In Seattle, Microsoft announced Thursday that it would require many of its 2,000 contractors and vendors to give 15 paid days off for sick days and vacation time for their employees who work for Microsoft. The New York Times notes,
As the economy has become more dependent on contract workers, workers’ rights advocates have voiced concern about their working conditions, especially for low-skilled jobs.
The situation is particularly acute in the tech industry, where average full-time employees earn more than $115,000 a year, along with generous benefits like child care, gourmet cafeterias and luxury shuttle rides to work. Many of the contracted service workers — who take care of the children, cook the food or drive the shuttles — earn near poverty-level wages and often do not receive basic benefits like sick leave.
Of course, there's another way for contract employees to win paid time off: Organize. And that's what San Francisco shuttle drivers are doing with the Teamsters.
The city's Board of Supervisor on Tuesday may have made it easier. It passed a resolution urging the city’s transit agency to consider labor harmony when approving commuter shuttles to high-tech firms.
Recently, Facebook shuttle drivers who work for Loop Transportation were organized under the leadership of Rome Aloise, Secretary-Treasurer of Teamsters Local 853. In February they worked out a contract that raised the drivers into the middle class. According to the local,
Under the contract, drivers now making $15-20/hr. will see their wages increase to $21-29/hr. They will enjoy fully paid family health insurance, paid vacation, holidays, sick days, retirement, and more.
Local 853 went on to organize drivers for Compass Transportation, which makes up some of the fleets for Ebay, Genentech, Apple, Yahoo, and Zynga. They have yet to reach an agreement.
Said Brother Doug Bloch, Political Director for Teamsters Joint Council 7,
There are a couple organizing campaigns happening as we speak, and the workers are afraid of retaliation. But that’s what the board addresses with this resolution.

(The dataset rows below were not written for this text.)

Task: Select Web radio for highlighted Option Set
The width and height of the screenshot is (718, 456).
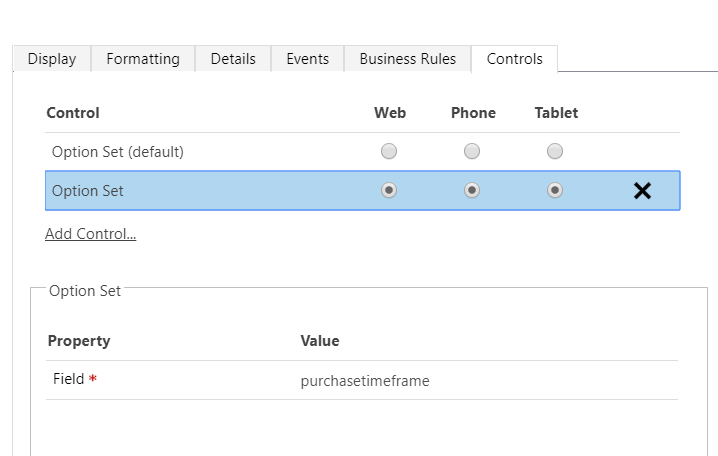Action: tap(389, 190)
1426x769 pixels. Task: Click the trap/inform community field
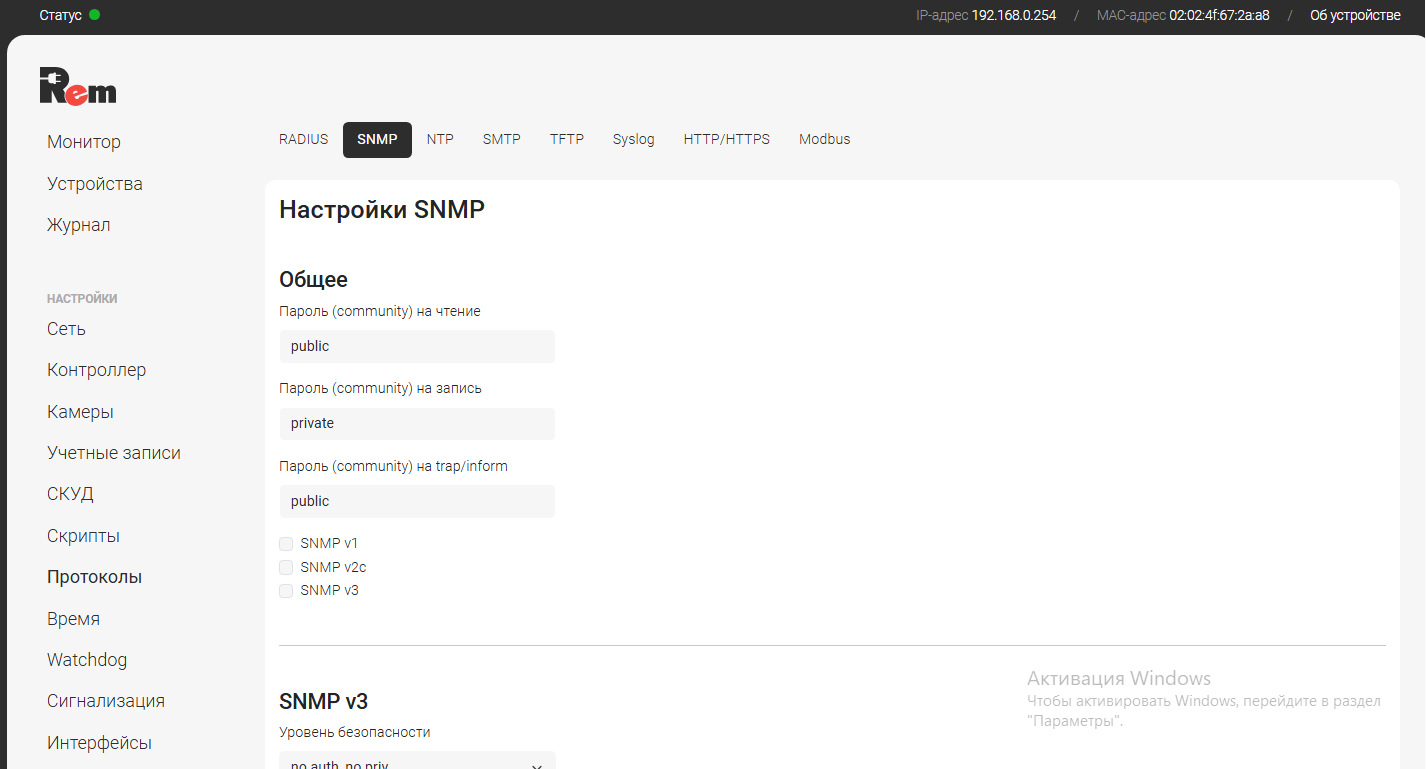click(416, 501)
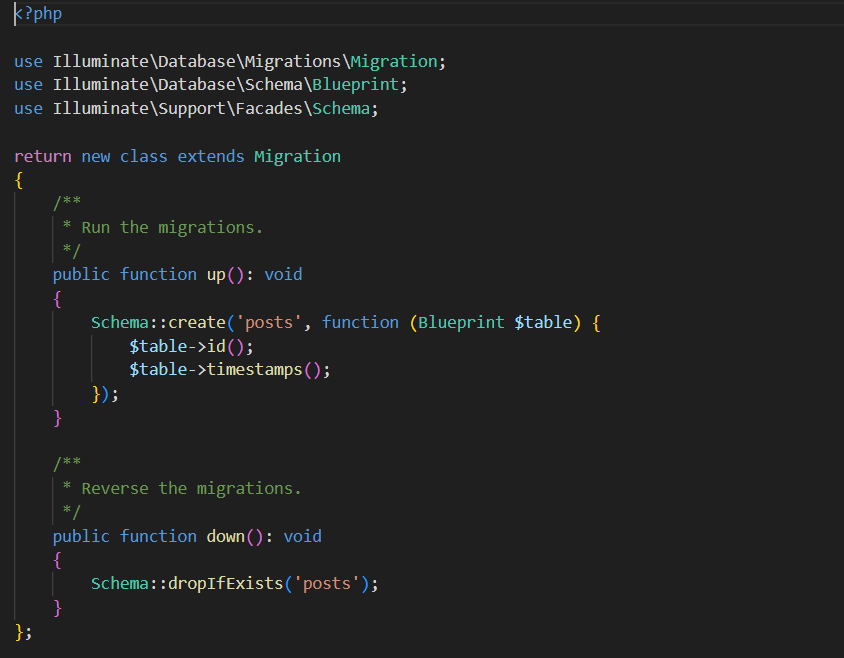Image resolution: width=844 pixels, height=658 pixels.
Task: Click the 'create' method name
Action: click(x=196, y=322)
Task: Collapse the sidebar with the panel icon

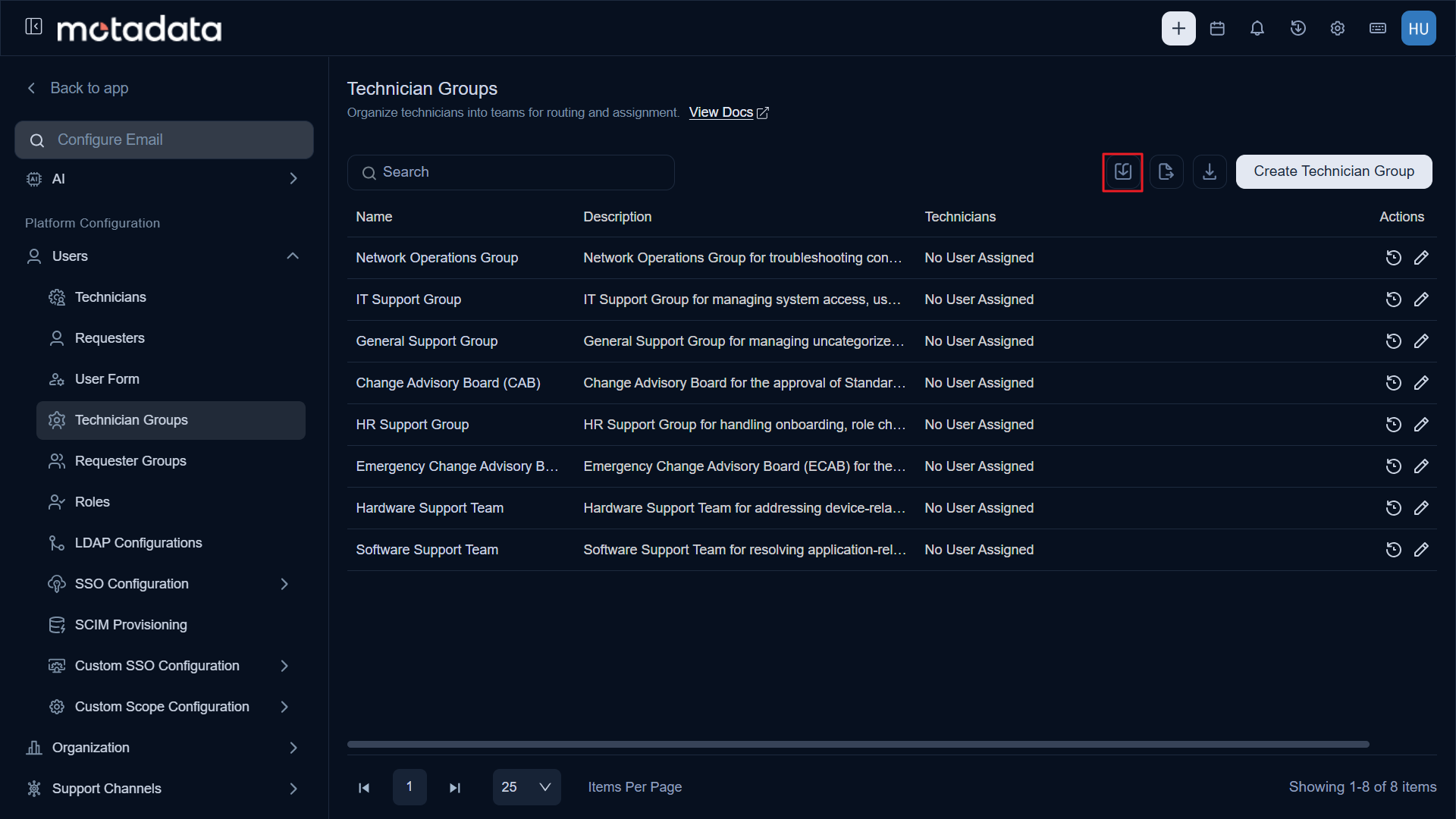Action: coord(33,27)
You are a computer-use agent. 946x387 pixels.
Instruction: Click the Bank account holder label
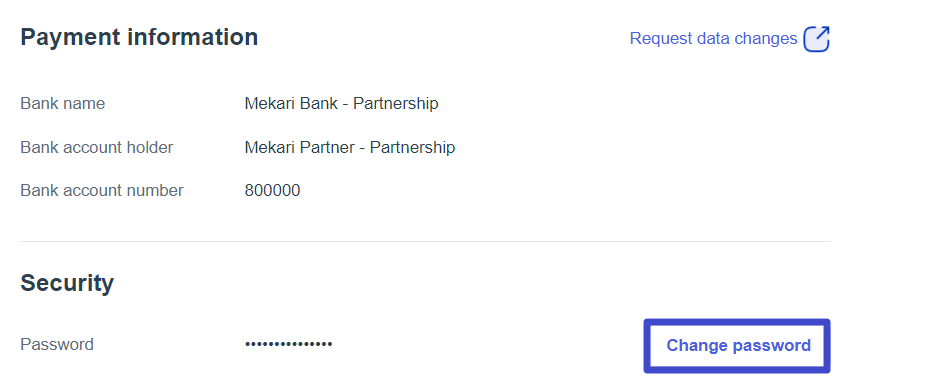click(97, 147)
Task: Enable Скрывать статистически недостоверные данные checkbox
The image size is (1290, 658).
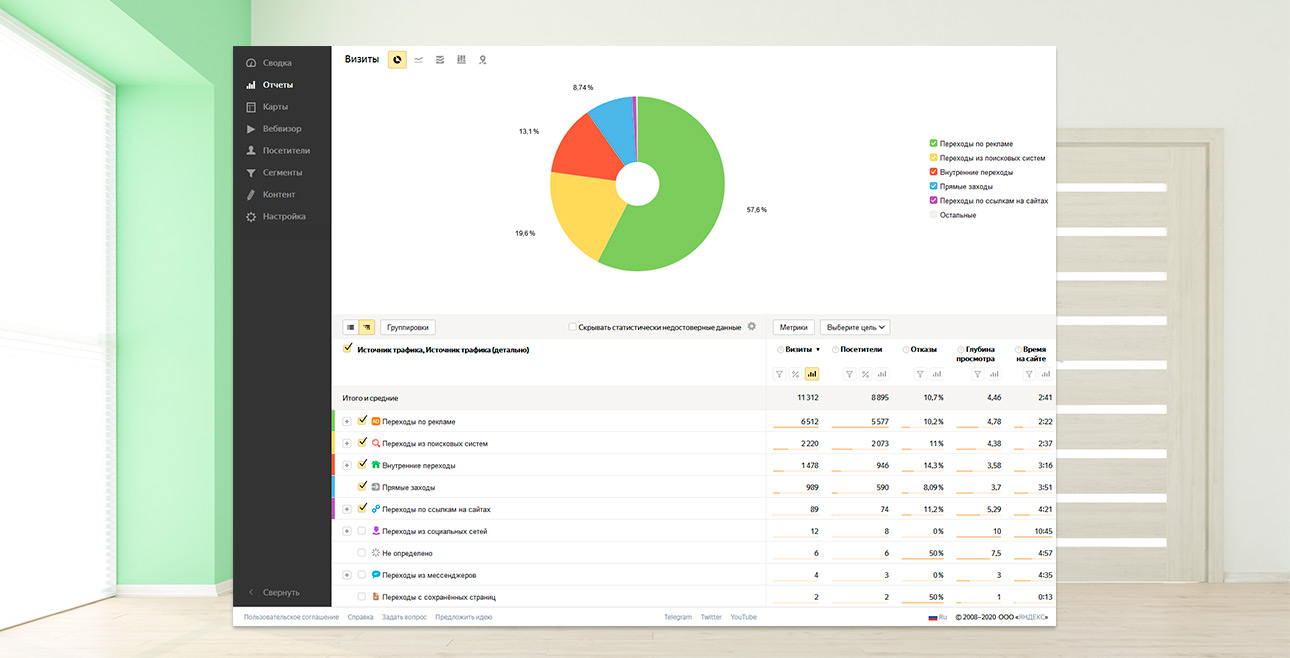Action: click(x=572, y=327)
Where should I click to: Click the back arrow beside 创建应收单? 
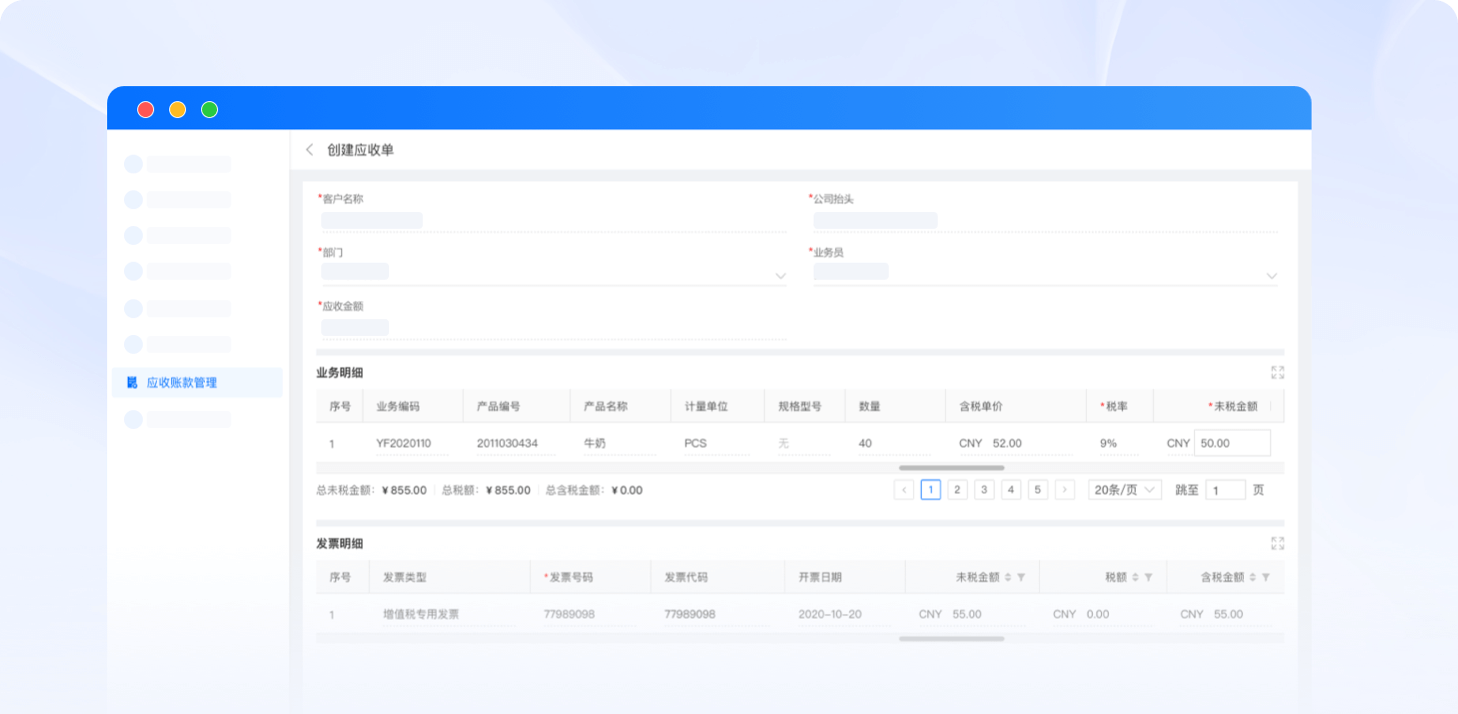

The Teamsters filed an unfair labor relations complaint with the National Labor Relations Board against Bauer, citing Bauer’s surveillance of employees and efforts to prevent employee union elections. That complaint is currently under review. Bauer is one of the eight major shuttle contractors for large, and typically high-tech, Bay Area companies.
When Teamsters began talking to Bauer’s shuttle drivers, the union felt that company management turned hostile. During outreach in the last month, Mark Gleason, principal officer for Teamsters 665, said that management at Bauer followed and confronted the Teamsters who were meeting with drivers in San Francisco. He wouldn't disclose the details of this supposed confrontation.
Let's hope San Francisco's transit agency heeds the Board of Supervisors.